Why does an HTTP PUT request have to contain a representation of a 'whole' state and can't just be a partial?
I understand that this is the existing definition of PUT - this question is about the reason(s) why it would be defined that way.
i.e:
What is gained by preventing partial PUTs?
Why was preventing idempotent partial updates considered an acceptable loss?
PUT means what the HTTP spec defines it to mean. Clients and servers cannot change that meaning. If clients or servers use PUT in a way that contradicts its definition, at least the following thing might happen:
Put is by definition idempotent. That means a client (or intermediary!) can repeat a PUT any number of times and be sure that the effect will be the same. Suppose an intermediary receives a PUT request from a client. When it forwards the request to the server, there is a network problem. The intermediary knows by definition that it can retry the PUT until it succeeds.
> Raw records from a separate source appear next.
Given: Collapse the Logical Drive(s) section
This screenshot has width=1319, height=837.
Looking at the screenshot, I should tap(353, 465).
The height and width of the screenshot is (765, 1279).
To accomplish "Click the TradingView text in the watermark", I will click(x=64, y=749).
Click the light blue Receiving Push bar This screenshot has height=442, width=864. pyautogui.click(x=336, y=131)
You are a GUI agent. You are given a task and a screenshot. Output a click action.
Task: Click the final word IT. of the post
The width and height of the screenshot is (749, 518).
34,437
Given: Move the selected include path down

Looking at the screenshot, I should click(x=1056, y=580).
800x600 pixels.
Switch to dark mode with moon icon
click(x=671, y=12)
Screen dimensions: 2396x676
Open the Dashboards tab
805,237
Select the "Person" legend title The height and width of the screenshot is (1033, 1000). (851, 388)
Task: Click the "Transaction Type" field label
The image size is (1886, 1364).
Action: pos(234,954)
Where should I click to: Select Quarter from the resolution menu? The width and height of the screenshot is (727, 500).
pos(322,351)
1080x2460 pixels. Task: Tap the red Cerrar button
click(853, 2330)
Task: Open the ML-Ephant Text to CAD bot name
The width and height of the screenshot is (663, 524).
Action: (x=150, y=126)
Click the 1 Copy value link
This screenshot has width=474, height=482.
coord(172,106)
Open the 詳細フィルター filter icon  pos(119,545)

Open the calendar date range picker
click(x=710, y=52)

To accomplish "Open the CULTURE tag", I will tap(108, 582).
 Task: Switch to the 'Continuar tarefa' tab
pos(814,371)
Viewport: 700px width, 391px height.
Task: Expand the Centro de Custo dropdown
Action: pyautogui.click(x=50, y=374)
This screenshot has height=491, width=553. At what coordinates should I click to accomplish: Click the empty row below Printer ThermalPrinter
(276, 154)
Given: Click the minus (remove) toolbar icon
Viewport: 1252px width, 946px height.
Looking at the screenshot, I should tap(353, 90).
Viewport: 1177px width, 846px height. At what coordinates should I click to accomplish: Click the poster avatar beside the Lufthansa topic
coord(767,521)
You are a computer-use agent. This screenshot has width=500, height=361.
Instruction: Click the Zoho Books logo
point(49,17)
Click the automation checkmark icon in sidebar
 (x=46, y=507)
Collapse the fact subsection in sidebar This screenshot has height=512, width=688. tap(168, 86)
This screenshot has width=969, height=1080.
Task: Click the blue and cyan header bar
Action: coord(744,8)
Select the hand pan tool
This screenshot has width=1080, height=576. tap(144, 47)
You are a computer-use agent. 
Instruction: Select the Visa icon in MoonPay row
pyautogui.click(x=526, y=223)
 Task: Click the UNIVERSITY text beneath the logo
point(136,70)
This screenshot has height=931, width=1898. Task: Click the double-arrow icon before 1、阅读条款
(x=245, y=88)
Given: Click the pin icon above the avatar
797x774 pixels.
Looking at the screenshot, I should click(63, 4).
If the server uses PUT in a non idempotent way these potential multiple calls will have an undesired effect.
If you want to do a partial update, use PATCH or use POST on a sub-resource and return 303 See Other to the 'main' resource, e.g.
POST /account/445/owner/address
Content-Type: application/x-www-form-urlencoded
street=MyWay&zip=22222&city=Manchaster
303 See Other
Location: /account/445
EDIT: On the general question why partial updates cannot be idempotent:
A partial update cannot be idempotent in general because the idempotency depends on the media type semantics. IOW, you might be able to specify a format that allows for idempotent patches, but PATCH cannot be guaranteed to be idempotent for every case. Since the semantics of a method cannot be a function of the media type (for orthogonality reasons) PATCH needs to be defined as non-idempotent. And PUT (being defined as idempotent) cannot be used for partial updates.
Because, I guess, this would have translated in inconsistent "views" when multiple concurrent clients access the state. There isn't a "partial document" semantics in REST as far as I can tell and probably the benefits of adding this in face of the complexity of dealing with that semantics in the context of concurrency wasn't worth the effort.
If the document is big, there is nothing preventing you from building multiple independent documents and have an overarching document that ties them together. Furthermore, once all the bits and pieces are collected, a new document can be collated on the server I guess.
So, considering one can "workaround" this "limitations", I can understand why this feature didn't make the cut.
Short answer: ACIDity of the PUT operation and the state of the updated entity.
Long answer:
RFC 2616 : Paragraph 2.5, "POST method requests the enclosed entity to be accepted as a new subordinate of the requested URL". Paragraph 2.6, "PUT method requests the enclosed entity to be stored at the specified URL".
Since every time you execute POST, the semantic is to create a new entity instance on the server, POST constitutes an ACID operation. But repeating the same POST twice with the same entity in the body still might result in different outcome, if for example the server has run out of storage to store the new instance that needs to be created - thus, POST is not idempotent.
PUT on the other hand has a semantic of updating an existing entity. There's no guarantee that even if a partial update is idempotent, it is also ACID and results in consistent and valid entity state. Thus, to ensure ACIDity, PUT semantic requires the full entity to be sent. Even if it was not a goal for the HTTP protocol authors, the idempotency of the PUT request would happen as a side effect of the attempt to enforce ACID.
Of course, if the HTTP server has close knowledge of the semantic of the entities, it can allow partial PUTs, since it can ensure through server-side logic the consistency of the entity. This however requires tight coupling between the data and the server.
With a full document update, it's obvious, without knowing any details of the particular API or what its limitations on the document structure are, what the resulting document will be after the update.
If a certain method was known to never be a partial content update, and an API someone provided only supported that method, then it would always be clear what someone using the API would have to do to change a document to have a given set of valid contents.